══ Data records

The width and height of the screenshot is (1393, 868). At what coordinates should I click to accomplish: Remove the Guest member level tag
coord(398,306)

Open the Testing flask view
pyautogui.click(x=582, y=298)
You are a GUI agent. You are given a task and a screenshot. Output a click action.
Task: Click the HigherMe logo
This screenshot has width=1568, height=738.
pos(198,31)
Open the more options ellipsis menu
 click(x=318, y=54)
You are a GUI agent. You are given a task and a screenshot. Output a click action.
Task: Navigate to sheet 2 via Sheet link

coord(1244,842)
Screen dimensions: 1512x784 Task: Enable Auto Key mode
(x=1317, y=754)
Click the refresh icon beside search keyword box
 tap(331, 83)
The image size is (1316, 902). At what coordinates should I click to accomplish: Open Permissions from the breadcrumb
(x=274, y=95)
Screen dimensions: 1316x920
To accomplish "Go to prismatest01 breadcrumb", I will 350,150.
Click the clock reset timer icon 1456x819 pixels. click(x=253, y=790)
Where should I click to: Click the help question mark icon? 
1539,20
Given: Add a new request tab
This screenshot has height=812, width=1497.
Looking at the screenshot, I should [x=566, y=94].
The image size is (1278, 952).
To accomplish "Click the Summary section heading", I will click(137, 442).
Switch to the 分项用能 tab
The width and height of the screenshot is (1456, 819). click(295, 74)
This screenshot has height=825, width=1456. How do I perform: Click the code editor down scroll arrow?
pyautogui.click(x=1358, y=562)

════

* Your objective *
A verbatim copy of all the records is to be produced.

* Solution to this exercise *
The width and height of the screenshot is (1393, 868). At what coordinates should I click to accomplish: Remove the Guest member level tag
coord(398,306)

Open the Testing flask view
pyautogui.click(x=582, y=298)
You are a GUI agent. You are given a task and a screenshot. Output a click action.
Task: Click the HigherMe logo
This screenshot has width=1568, height=738.
pos(198,31)
Open the more options ellipsis menu
 click(x=318, y=54)
You are a GUI agent. You are given a task and a screenshot. Output a click action.
Task: Navigate to sheet 2 via Sheet link

coord(1244,842)
Screen dimensions: 1512x784 Task: Enable Auto Key mode
(x=1317, y=754)
Click the refresh icon beside search keyword box
 tap(331, 83)
The image size is (1316, 902). At what coordinates should I click to accomplish: Open Permissions from the breadcrumb
(x=274, y=95)
Screen dimensions: 1316x920
To accomplish "Go to prismatest01 breadcrumb", I will 350,150.
Click the clock reset timer icon 1456x819 pixels. click(x=253, y=790)
Where should I click to: Click the help question mark icon? 
1539,20
Given: Add a new request tab
This screenshot has height=812, width=1497.
Looking at the screenshot, I should [x=566, y=94].
The image size is (1278, 952).
To accomplish "Click the Summary section heading", I will click(137, 442).
Switch to the 分项用能 tab
The width and height of the screenshot is (1456, 819). click(295, 74)
This screenshot has height=825, width=1456. How do I perform: Click the code editor down scroll arrow?
pyautogui.click(x=1358, y=562)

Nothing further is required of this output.